Keyes decried the whole idea that Christian individuals would allow themselves to be defined by race.
“Once one has been defined by his relationship to Christ, we are to look upon all people in terms of the way God sees them,” Keyes said. “It doesn’t mean we don’t have identities, but it also wouldn’t mean that our view and understanding of everything would be characterized on the basis of race.”
Others also oppose Wright’s extreme Afro-centric approach.
“There are many Black people who were offended by his anti-American slurs, because we, as Black people have a vested interest in this great country. We came here as slaves, but it was our blood, sweat and tears that helped to build this country,” said Day Gardner, founder and president of the National Black Pro-Life Union in Washington. “I’m tired of being made to feel – by our own people sometimes, such as Rev. Wright – that we are disconnected from what we are. I am an American.”
Keyes said he does believe there is a consistency between Wright’s and Obama’s view of the world and what many of those supporting Obama believe – that “some kind of group solidarity is required because of skin color.”
“That is literally racism in the worst sense. It takes a physical characteristic and pretends that it constitutes a community,” Keyes said. “Human communities are formed by common values, a common sense of justice.”

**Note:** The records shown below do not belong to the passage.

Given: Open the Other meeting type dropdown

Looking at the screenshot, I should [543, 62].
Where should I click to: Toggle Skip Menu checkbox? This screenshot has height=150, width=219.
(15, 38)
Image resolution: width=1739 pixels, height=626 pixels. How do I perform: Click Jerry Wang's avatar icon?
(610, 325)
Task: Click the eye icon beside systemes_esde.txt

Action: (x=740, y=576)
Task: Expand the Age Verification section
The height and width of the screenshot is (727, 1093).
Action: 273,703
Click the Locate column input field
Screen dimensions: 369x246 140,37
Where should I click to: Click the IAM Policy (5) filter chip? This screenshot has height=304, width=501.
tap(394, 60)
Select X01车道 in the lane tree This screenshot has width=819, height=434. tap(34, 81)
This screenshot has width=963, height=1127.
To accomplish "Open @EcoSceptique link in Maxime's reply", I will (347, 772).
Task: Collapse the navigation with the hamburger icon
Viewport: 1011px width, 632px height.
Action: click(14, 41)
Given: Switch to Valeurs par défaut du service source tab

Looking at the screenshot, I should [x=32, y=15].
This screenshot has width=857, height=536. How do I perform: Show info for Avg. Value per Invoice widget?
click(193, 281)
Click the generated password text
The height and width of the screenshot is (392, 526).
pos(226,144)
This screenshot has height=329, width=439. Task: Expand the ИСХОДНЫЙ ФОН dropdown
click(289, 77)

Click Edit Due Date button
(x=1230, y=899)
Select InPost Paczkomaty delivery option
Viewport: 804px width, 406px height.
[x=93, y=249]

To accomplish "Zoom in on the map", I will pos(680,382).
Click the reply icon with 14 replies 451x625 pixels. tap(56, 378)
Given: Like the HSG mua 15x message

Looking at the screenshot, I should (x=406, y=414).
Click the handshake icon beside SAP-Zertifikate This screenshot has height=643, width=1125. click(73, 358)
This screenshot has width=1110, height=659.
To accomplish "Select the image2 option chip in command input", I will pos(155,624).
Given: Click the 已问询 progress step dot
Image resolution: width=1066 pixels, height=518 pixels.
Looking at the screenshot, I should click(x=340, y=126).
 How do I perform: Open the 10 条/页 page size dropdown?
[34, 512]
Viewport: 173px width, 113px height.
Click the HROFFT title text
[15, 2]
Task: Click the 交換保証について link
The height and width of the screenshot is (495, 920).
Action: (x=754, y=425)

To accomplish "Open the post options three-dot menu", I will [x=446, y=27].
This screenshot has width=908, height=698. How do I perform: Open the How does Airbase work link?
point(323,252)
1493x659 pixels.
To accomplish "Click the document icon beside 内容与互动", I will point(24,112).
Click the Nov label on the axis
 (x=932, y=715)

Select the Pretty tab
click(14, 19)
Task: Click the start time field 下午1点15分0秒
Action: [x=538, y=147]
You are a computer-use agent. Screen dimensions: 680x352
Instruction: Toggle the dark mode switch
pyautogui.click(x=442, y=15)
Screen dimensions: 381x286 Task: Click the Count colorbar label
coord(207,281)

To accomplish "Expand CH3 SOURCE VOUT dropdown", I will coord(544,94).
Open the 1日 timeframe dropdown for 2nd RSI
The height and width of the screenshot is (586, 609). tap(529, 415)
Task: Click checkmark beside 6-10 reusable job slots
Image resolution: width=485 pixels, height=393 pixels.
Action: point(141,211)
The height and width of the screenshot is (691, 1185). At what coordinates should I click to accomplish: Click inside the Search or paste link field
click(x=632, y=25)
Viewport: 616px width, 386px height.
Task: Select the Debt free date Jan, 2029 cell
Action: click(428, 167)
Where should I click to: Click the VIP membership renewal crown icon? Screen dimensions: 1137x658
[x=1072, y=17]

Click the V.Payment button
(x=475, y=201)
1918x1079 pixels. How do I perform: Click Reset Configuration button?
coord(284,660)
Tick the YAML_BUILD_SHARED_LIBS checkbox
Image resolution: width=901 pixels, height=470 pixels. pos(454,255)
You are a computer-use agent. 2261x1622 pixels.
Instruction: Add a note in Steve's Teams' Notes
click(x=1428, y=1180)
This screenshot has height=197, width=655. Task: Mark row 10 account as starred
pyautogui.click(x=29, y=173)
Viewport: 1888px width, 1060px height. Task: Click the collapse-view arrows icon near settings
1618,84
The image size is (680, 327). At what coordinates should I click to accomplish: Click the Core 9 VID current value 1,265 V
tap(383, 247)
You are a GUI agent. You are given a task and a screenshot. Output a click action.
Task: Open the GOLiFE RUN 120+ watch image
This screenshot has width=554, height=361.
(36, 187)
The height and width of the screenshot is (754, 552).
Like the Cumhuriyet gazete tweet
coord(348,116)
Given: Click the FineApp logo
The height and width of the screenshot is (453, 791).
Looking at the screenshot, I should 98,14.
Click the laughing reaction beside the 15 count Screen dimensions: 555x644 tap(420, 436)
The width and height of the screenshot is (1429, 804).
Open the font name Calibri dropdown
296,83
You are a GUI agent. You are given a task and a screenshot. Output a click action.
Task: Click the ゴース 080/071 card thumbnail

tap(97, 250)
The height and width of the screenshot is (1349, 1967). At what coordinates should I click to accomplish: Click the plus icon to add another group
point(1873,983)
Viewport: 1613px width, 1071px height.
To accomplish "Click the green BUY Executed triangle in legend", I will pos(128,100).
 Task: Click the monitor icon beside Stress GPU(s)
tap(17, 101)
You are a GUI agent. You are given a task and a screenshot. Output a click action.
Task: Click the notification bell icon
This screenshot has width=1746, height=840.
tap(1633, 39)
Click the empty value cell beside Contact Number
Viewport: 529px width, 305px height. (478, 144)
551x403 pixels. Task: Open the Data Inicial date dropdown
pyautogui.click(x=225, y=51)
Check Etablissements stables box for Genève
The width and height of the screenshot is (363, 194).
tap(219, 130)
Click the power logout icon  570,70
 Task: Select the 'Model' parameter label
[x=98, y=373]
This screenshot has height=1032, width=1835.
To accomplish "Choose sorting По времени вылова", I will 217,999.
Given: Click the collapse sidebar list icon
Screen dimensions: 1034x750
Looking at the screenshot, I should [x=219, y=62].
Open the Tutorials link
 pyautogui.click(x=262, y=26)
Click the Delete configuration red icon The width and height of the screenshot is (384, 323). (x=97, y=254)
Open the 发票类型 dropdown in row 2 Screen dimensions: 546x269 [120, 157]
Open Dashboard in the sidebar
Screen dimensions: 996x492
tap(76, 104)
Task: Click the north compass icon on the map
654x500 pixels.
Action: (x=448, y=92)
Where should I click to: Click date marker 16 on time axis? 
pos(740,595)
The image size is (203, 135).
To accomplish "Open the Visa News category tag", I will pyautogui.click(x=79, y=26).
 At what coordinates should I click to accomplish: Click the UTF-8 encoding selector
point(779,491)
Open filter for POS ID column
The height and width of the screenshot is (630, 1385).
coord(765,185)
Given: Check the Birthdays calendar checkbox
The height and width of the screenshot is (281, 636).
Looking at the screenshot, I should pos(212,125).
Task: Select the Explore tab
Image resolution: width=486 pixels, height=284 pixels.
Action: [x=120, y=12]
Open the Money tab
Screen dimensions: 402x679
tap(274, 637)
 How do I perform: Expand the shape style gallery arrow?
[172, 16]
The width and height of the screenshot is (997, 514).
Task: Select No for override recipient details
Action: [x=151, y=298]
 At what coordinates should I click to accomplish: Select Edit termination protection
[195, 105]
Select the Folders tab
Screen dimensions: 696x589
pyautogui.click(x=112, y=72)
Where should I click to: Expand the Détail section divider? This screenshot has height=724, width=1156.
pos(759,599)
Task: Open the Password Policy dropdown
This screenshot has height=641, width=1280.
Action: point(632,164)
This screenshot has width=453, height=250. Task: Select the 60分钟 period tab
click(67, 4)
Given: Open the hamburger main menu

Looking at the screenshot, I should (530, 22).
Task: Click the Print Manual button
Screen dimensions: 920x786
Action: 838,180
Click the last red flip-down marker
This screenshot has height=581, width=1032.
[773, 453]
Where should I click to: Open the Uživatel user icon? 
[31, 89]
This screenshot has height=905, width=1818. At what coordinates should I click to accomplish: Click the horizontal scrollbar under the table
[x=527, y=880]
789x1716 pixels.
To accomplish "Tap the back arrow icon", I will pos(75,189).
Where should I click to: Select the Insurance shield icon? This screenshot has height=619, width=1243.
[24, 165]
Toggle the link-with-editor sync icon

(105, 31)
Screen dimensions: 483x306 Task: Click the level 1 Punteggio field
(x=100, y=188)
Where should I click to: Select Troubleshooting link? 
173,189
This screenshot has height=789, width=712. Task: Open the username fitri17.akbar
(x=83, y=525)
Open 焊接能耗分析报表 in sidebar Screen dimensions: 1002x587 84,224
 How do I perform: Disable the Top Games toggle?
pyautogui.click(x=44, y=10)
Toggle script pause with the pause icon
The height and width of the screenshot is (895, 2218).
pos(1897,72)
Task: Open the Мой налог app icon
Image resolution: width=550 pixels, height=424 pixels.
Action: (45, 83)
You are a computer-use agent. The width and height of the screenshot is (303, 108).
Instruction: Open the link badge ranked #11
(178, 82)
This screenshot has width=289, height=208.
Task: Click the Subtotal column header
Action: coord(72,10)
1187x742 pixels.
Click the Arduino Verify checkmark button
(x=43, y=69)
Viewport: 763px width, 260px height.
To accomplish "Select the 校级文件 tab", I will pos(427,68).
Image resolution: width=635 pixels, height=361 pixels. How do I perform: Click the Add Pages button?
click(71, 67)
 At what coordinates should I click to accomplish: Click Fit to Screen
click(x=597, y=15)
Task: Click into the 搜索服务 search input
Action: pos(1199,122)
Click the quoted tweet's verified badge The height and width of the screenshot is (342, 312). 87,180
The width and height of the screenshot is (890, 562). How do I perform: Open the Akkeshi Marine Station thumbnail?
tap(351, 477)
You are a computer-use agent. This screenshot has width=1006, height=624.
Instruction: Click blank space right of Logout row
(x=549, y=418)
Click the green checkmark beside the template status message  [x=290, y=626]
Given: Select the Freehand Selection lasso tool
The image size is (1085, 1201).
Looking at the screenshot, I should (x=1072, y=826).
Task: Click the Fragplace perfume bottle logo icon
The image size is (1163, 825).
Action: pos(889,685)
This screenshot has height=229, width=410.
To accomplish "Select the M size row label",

So amid all the controversy surrounding Wright and, more recently, his replacement at Trinity, the Rev. Otis Moss III, who seems equally committed to Black Liberation Theology, is there hope for common ground or even productive discussion of Christian values and race on the campaign trail?
“We must talk about these things honestly, openly, and with great intentionality,” Dr. Richard Land, president of The Ethics & Religious Liberty Commission of the Southern Baptist Convention, wrote in a recent column.
“We, as Americans, must work these things out. If we don’t, others with less hopeful and constructive agendas will work them out for us in less healing and far more hurtful ways,” he added.
Schenck quoted John Flavel: “Man’s extremity is God’s opportunity.”
“God can bring great good out of this otherwise negative ordeal,” he said, if people would examine their own beliefs in light of the Gospel. “The truth shall make you free. If people want to be free, they need to know the truth with a capital T. They need to hear Jesus and respond to him in all of this.”
Keyes agrees that the focus of the race talk must change.
“The thing I find interesting and a little disturbing as this discussion takes place about Christians and Black Liberation Theology and the Black Church is that there is so little talk about God and God’s Word and God’s will,” Keyes said. “We need to help people see through a lot of false rhetoric that the real issue isn’t about how black folks are treated or how white folks feel. The real issue is what is God’s will for all human beings. As we see that clearly, the rest falls into place.”